中文摘要：

本研究将辐射后的hprt^-AL细胞与未辐射的hprt^＋AL细胞共培养，通过加有次黄嘌呤氨甲基喋呤胸腺嘧啶（HAT）的培养基选择性杀死被辐射的hprt^-AL细胞，探讨了损伤信号在辐射与未辐射细胞间的传导及其机理．研究发现受辐射的hprt^-AL细胞能将损伤信号传导给未辐射的hprt^-AL细胞，导致其CD59基因位点突变率显著性增加．通过观察DMSO和Lindane对α粒子照射诱发的细胞旁效应的抑制作用发现，在受辐射的共培养实验组中，Lindane能显著提高未辐射细胞的存活率，降低其突变率；DMSO仅能提高其存活率，但对其突变无明显影响，显示细胞间通讯在α粒子照射诱发细胞存活及基因突变旁效应中起重要作用．

英文摘要：

To investigate signal transduction between irradiated cells and unirradiated cells and its potential mechanism, unirradiated hprt^＋ AL cells were co-cultured with irradiated hprt^- AL cells which were then killed by HAT selected medium.
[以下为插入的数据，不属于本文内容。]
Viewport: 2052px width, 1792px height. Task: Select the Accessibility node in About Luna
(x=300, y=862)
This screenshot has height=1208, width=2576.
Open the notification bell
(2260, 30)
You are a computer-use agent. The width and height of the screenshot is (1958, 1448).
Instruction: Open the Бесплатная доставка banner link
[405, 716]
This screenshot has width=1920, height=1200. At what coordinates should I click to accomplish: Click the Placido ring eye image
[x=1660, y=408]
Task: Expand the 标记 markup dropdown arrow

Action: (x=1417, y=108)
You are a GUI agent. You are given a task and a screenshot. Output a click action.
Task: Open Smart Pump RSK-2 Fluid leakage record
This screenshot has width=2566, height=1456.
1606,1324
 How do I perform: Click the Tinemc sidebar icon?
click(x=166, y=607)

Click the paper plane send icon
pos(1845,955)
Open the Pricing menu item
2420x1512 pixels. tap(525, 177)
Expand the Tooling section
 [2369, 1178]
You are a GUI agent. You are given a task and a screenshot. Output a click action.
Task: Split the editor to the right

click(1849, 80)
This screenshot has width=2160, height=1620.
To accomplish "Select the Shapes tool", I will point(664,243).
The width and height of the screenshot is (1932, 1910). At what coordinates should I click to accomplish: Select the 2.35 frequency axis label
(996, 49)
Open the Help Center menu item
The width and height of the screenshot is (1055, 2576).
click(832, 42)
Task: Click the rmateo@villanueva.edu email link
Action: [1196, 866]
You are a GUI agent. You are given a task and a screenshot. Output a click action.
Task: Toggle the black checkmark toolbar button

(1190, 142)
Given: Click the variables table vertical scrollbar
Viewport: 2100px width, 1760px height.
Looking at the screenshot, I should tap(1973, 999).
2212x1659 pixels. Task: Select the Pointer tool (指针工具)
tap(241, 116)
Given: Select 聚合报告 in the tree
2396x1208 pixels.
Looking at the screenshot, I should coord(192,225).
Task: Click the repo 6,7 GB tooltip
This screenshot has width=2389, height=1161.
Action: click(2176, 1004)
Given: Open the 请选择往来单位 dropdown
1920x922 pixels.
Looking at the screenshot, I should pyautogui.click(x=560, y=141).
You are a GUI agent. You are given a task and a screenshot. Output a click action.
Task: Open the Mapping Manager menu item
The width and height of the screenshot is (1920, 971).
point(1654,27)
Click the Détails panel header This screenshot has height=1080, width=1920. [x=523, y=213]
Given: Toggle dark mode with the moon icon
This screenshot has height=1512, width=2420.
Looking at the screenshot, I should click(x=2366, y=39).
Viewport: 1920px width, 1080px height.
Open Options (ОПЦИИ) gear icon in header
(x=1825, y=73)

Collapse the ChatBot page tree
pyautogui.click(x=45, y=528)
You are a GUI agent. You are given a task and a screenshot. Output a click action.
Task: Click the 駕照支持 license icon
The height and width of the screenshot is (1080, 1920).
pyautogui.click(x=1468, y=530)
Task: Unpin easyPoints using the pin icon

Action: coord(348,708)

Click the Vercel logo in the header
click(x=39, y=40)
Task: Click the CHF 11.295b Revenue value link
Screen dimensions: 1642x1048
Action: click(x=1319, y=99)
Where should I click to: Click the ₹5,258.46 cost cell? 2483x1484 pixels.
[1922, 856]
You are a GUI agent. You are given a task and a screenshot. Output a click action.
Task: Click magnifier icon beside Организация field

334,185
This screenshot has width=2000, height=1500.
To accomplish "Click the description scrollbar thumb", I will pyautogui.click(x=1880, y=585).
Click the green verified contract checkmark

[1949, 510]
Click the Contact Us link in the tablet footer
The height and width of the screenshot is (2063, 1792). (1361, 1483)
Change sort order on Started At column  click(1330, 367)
Results show that irradiated hprt- AL cells could transmit damage signals to unirradiated hprt^ ＋ AL cells and increase the mutation fraction at the CD59 locus. Free radical scavenger DMSO and intercellular communication inhibitor Lindane significantly increase the survival of unirradiated cells while only Lindane treatment is able to suppress the CD59 mutagenicity in unirradiated cells. These results indicate that GJIC plays an important role in the process of RIBE.